We found predictors of success to be the same for continence pessary, behavioral therapy, and the combination of the two. Previous studies of the continence pessary for stress urinary incontinence did not identify menopausal status, education, and incontinence severity as predictors of success; however, these were retrospective reviews.9,11 The randomized prospective design of our trial allows for a much better understanding of the influence of these factors, and we believe this can be beneficial to practitioners in deciding which patients might be candidates for a continence pessary or behavioral therapy or both.
The strengths of this study include its prospective design and robust follow-up in a large well-characterized population of women interested in conservative treatment for stress predominant urinary incontinence symptoms. Weaknesses include the relatively short-term follow-up of success and satisfaction outcomes and the potential lack of generalizability to community-based clinical populations as compared with academic practices. Despite these shortcomings, this information can be used to counsel women interested in conservative treatment for urinary incontinence. Further, adverse events are rarely seen in these two conservative treatment approaches; therefore, they should be considered for all women seeking care for urinary incontinence. Factors associated with longer-term nonsurgical treatment outcomes are also needed.
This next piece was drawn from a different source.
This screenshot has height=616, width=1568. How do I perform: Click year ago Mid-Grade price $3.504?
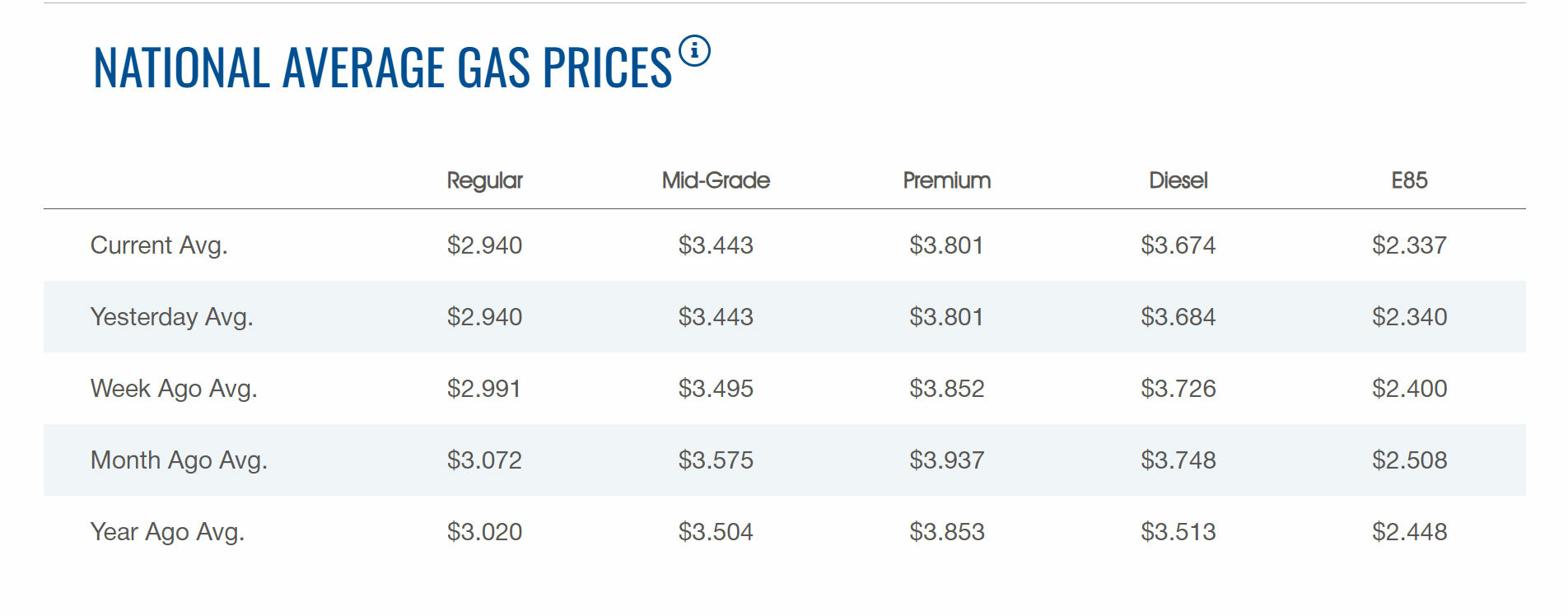[716, 532]
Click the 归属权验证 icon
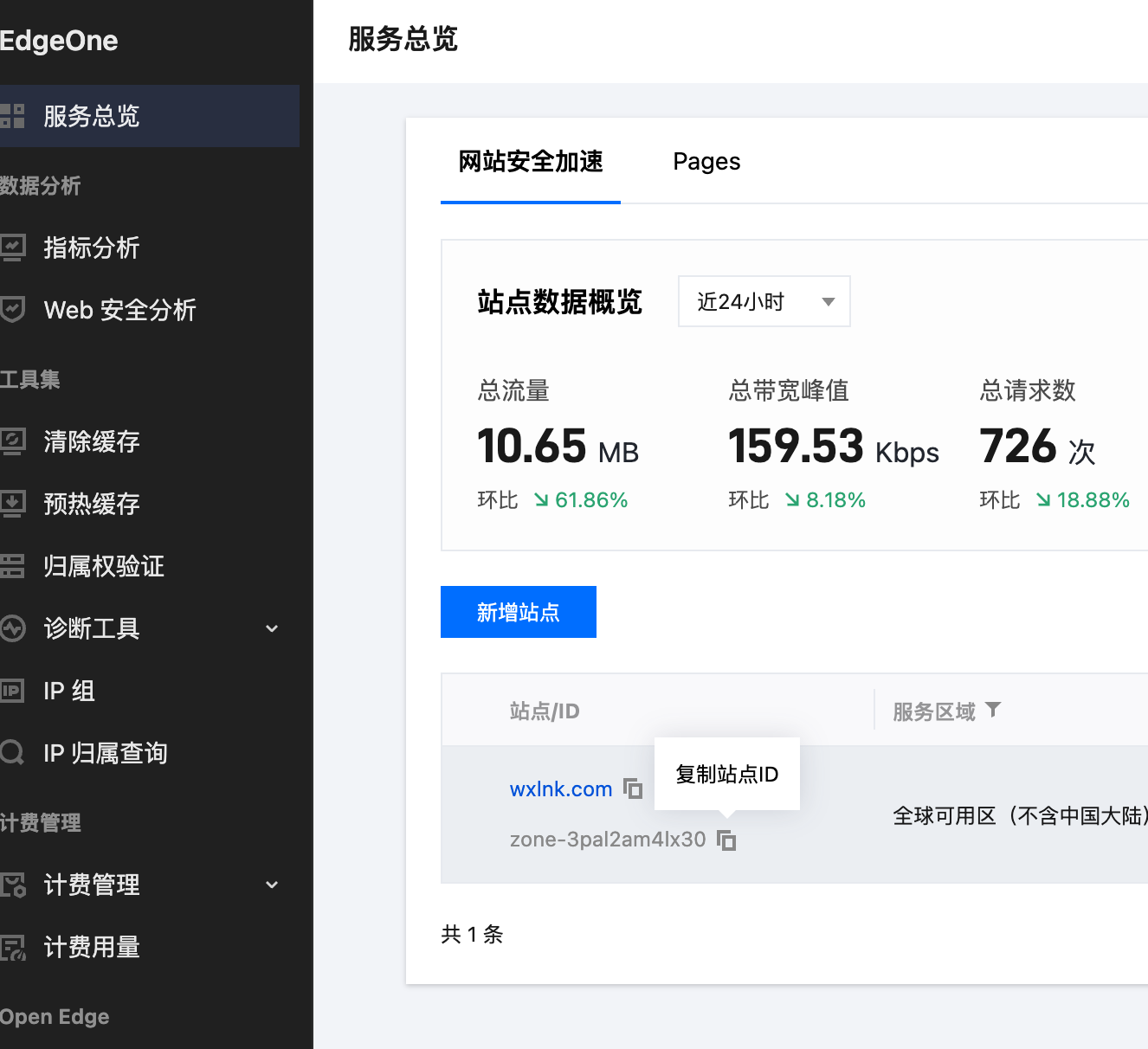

In summary, our findings have real implications for clinical care and future research and may help align physician and patient expectations of treatment benefit with more realistic goals. These results can be used to inform patients of their prognosis if interested in pursuing these two nonsurgical treatment modalities for stress predominant urinary incontinence symptoms. It does not mean that patients who do not meet these criteria will not obtain benefit from nonsurgical approaches for the management of stress urinary incontinence because there are other nonsurgical treatment modalities, including weight loss or the use of electrical stimulation. An individualized approach that balances available data and patient desires and needs continues to be a primary goal for optimized patient care.